Instructions to follow
Copy out each line in the rows below that contains the string "Open", matching uppercase and lowercase letters exactly.

Data listing
========================

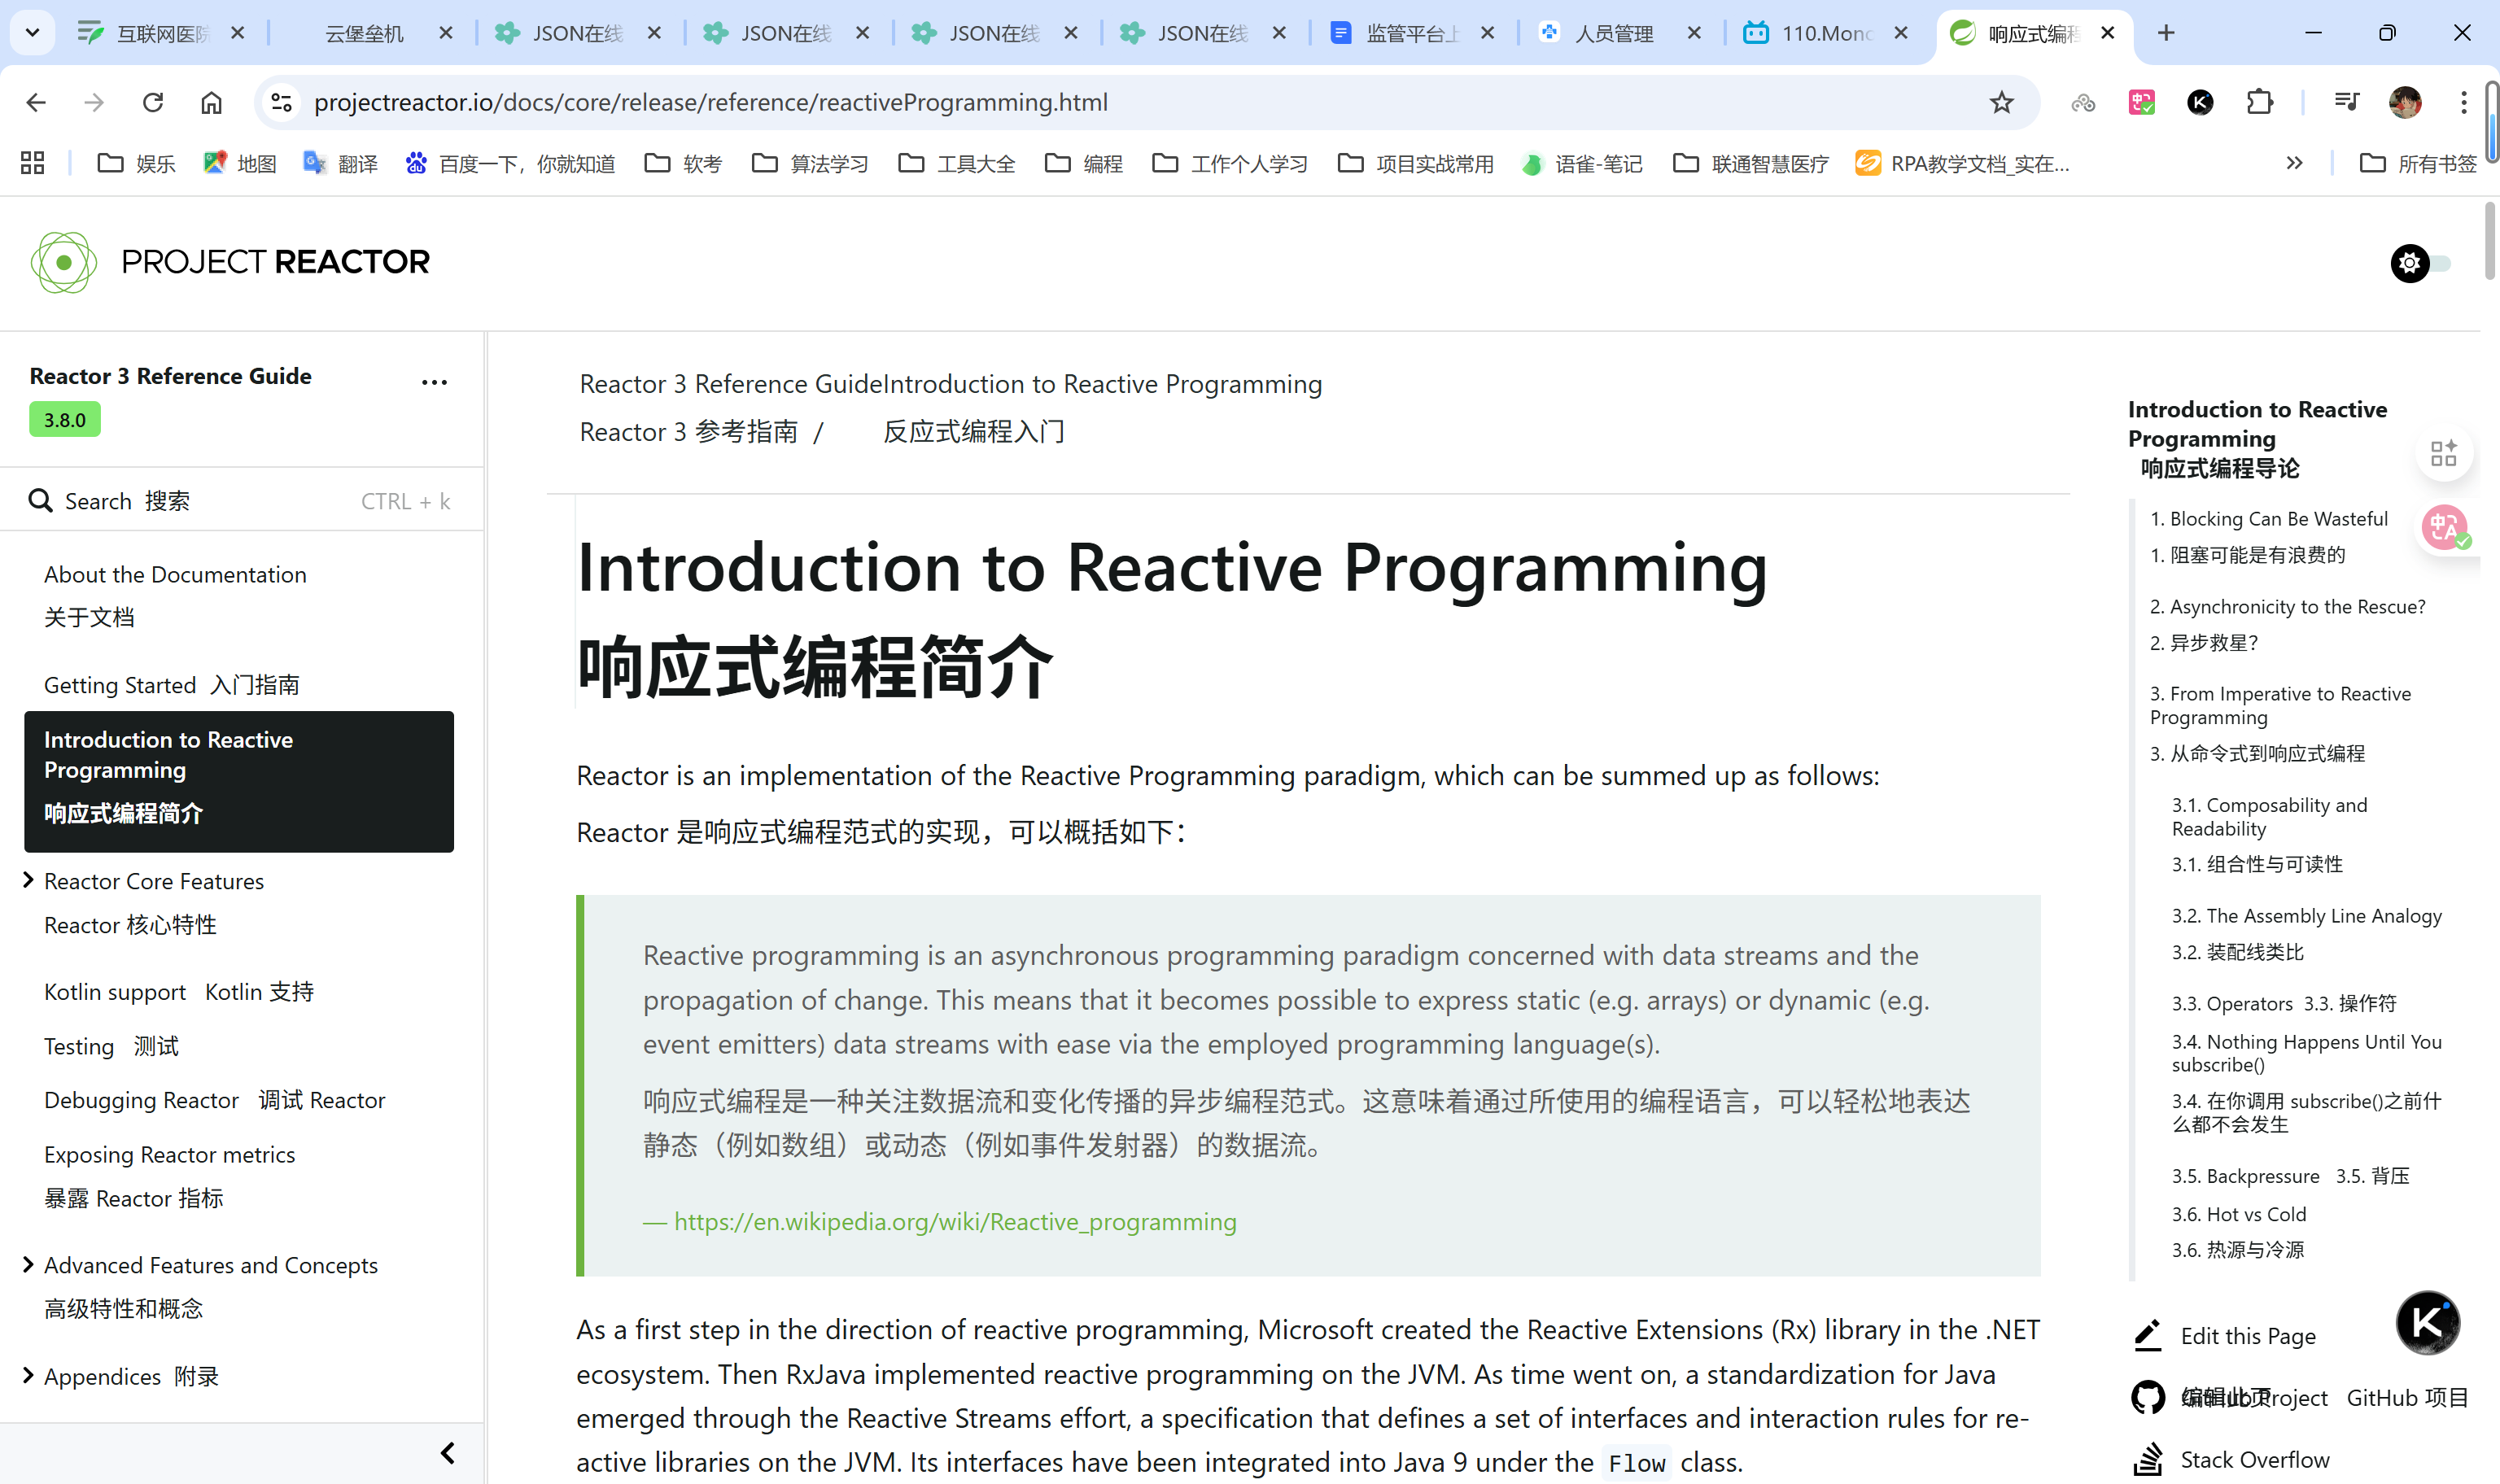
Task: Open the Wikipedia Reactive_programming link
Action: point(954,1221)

========================

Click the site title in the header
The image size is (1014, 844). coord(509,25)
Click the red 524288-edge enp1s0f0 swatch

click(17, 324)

========================

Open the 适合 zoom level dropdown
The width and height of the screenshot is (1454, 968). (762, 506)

========================

Exercise answer
Task: Open the Wikipedia Reactive_programming link
Open the 适合 zoom level dropdown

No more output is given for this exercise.